About this task
Whenever a line below includes the word "Given", copy that line.

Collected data
_ _ _ _ _

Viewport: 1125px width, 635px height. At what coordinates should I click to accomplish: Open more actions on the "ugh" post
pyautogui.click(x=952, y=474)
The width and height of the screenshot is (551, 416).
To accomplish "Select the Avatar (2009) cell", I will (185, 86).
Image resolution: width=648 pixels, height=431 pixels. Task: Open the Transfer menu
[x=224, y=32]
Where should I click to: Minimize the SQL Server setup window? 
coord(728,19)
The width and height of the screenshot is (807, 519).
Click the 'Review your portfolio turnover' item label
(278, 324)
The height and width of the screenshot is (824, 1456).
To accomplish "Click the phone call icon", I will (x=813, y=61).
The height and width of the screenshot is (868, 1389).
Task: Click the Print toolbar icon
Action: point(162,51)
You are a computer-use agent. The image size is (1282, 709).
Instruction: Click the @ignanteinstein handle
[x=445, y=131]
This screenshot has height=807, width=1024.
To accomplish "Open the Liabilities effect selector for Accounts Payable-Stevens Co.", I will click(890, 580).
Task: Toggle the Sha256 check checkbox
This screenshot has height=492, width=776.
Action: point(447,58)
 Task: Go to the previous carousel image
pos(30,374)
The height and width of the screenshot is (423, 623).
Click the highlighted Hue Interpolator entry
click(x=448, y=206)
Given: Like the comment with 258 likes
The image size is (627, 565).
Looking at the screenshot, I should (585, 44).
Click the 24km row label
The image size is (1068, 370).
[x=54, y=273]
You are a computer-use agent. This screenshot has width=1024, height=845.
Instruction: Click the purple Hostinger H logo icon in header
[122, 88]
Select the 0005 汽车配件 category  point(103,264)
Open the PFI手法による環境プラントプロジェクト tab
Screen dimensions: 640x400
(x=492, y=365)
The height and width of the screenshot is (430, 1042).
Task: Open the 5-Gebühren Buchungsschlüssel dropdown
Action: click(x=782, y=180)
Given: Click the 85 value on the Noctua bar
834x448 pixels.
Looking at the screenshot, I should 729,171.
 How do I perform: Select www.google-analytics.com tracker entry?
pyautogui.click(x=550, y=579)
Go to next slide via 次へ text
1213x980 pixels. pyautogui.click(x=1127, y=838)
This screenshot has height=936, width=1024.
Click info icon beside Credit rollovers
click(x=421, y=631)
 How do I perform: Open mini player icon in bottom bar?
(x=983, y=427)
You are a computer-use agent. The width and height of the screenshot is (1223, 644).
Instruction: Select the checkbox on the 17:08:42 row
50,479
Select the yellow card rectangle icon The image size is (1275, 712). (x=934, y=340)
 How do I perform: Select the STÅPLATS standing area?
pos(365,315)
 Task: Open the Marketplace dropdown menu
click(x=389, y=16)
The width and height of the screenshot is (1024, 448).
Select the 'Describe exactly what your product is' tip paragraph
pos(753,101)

_ _ _ _ _

Exercise result
Given: Like the comment with 258 likes
Given: Click the 85 value on the Noctua bar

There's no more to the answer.